El extraño triángulo

Un extraño triángulo formado por tres aristas (las obras, los jueces y el museo) parece ser el marco perfecto para otorgar al mármol el poder de la palabra y reconciliarle con el paso del tiempo. En medio, algunos de esos jueces que osados deciden inmiscuirse en el frío y oscuro silencio que como los versos de Homero se asientan en el umbral de la luz, son capaces no ya de escuchar lo que todas esas esculturas tienen que decir, sino todo eso que callan.

Por eso parecen discutir con todas esas obras que, como bien sabía el mismo Wölfflin, son el ojo que mira, o sea, el sitio del gusto. Ese mismo que reinventa siempre la mirada del pasado y mitifica sus ruinas, tratando siempre de afirmar su pequeñez con la soberbia mano que como verdugo dice qué o cuales aspectos son dignos de los dioses.

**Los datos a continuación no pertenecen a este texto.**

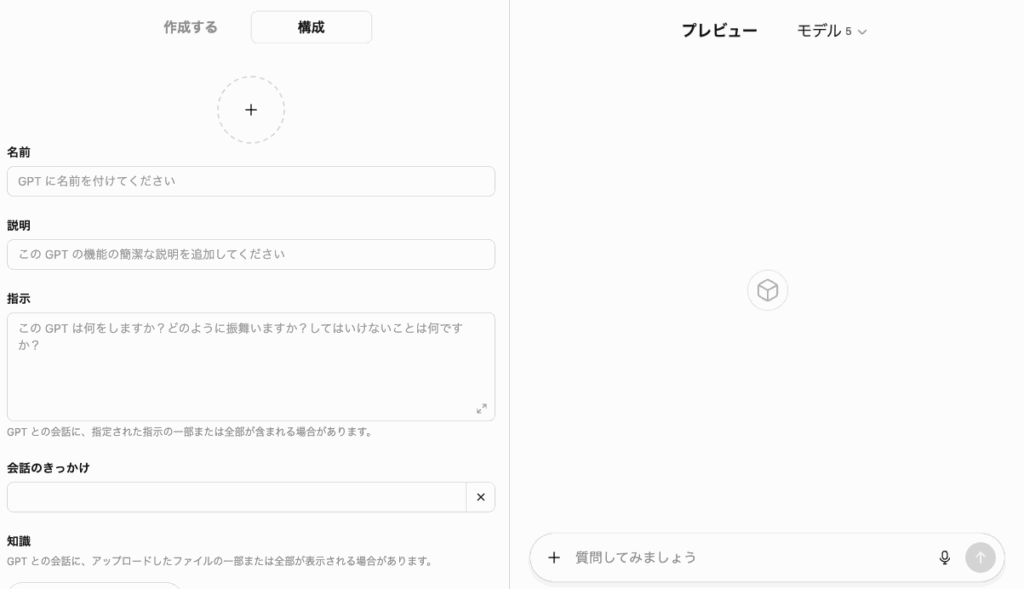
Task: Select the 構成 tab
Action: [x=311, y=28]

Tal vez por eso, ese gusto al que tanto se refieren los estetas y del que tantas almas sensibles se ven afectadas, sea el que termina por decidir con qué piel ha de revestirse la carne del mundo. Así, el curso de cada intervención arqueológica o cualquier tipo de adecuación museística debe constatar si lo encontrado o mostrado se limita a ser por sí mismo o a existir en función de cómo sea expuesto.

Los besos de la piedra

¿Hasta qué punto la intencionalidad determina el curso de una restauración? El Diadúmeno de Policleto, exhibido en forma de copia romana, mantiene el brazo derecho extendido desde el siglo XVII, cuando en origen lo mantenía doblado hacia la cabeza. Esto suele probar no tanto la prestancia o ignorancia de sus restauradores como la capacidad de adecuar su trabajo a las demandas de quien paga la restauración y decide el resultado final.

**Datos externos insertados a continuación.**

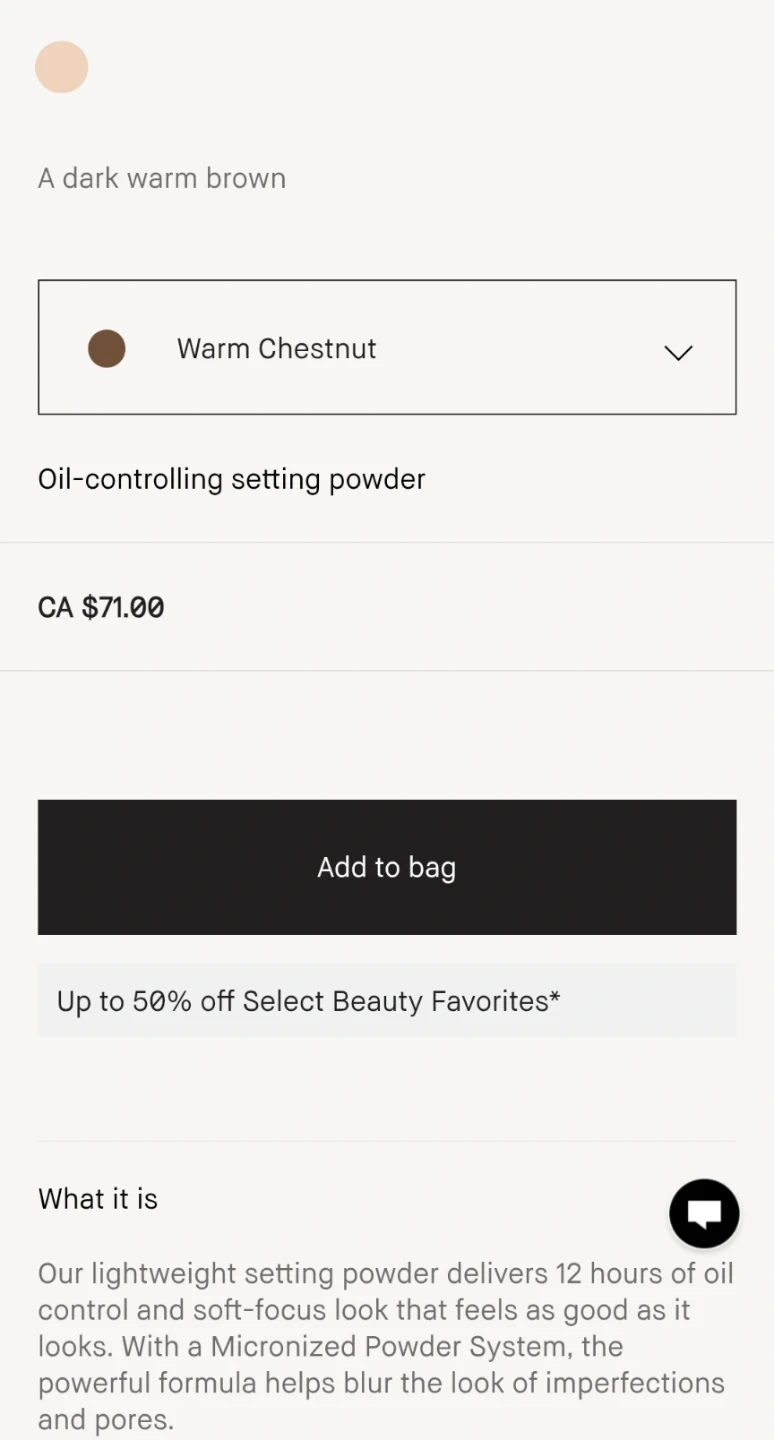Click the What it is section heading
Image resolution: width=774 pixels, height=1440 pixels.
pos(98,1199)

¿Se adecua por tanto la pieza al gusto simétrico y severo antiguo o más bien se amolda a la estética cambiante y afectada del siglo XVII? Sabemos que desde el Renacimiento la visión de los antiguos se actualiza, se rescata y sobre todo se reinventa como cita, difuminando la barrera que separa a griegos y romanos, haciendo de la cruz símbolo de los paganos. Así, el mundo citacionista se abre camino y permite desde los estudios humanísticos un selecto análisis y asimilación de principios que terminará por configurar la percepción de toda la historia del arte occidental.

Y siempre pasa lo mismo. Entramos disfrazados de Apolo para salir vestidos de Dionisio. Quien fuera digno cada noche de escuchar los besos de la piedra.